WHAT IS NEEDED
In the entries below, find the lines with the word "computer" and copy them.

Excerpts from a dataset
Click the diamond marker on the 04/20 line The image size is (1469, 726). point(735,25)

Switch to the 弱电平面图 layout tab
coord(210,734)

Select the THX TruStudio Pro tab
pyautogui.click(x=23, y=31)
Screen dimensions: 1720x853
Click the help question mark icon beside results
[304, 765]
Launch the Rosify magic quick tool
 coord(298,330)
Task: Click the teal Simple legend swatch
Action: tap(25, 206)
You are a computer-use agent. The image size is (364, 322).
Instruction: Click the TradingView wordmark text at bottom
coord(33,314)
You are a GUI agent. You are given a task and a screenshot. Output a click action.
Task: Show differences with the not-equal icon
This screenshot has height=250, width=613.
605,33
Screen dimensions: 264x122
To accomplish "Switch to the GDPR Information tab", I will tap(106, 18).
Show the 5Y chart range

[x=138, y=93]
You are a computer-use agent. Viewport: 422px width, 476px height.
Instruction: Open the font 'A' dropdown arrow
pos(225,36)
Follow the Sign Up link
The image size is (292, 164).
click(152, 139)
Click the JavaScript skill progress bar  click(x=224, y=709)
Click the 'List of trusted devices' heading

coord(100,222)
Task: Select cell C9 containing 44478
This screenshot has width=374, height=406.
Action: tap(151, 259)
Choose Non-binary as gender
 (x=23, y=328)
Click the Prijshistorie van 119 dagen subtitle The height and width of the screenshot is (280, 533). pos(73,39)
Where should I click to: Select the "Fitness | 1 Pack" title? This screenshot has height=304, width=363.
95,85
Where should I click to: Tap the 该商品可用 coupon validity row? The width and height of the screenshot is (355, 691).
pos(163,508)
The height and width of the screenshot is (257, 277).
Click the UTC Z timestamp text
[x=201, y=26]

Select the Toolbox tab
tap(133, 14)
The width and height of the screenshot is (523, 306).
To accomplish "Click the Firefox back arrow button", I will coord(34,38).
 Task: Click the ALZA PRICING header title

ANSWER TO THIS PROBLEM
You are a computer-use agent. The image size is (364, 322).
You are a computer-use agent. Viewport: 422px width, 476px height.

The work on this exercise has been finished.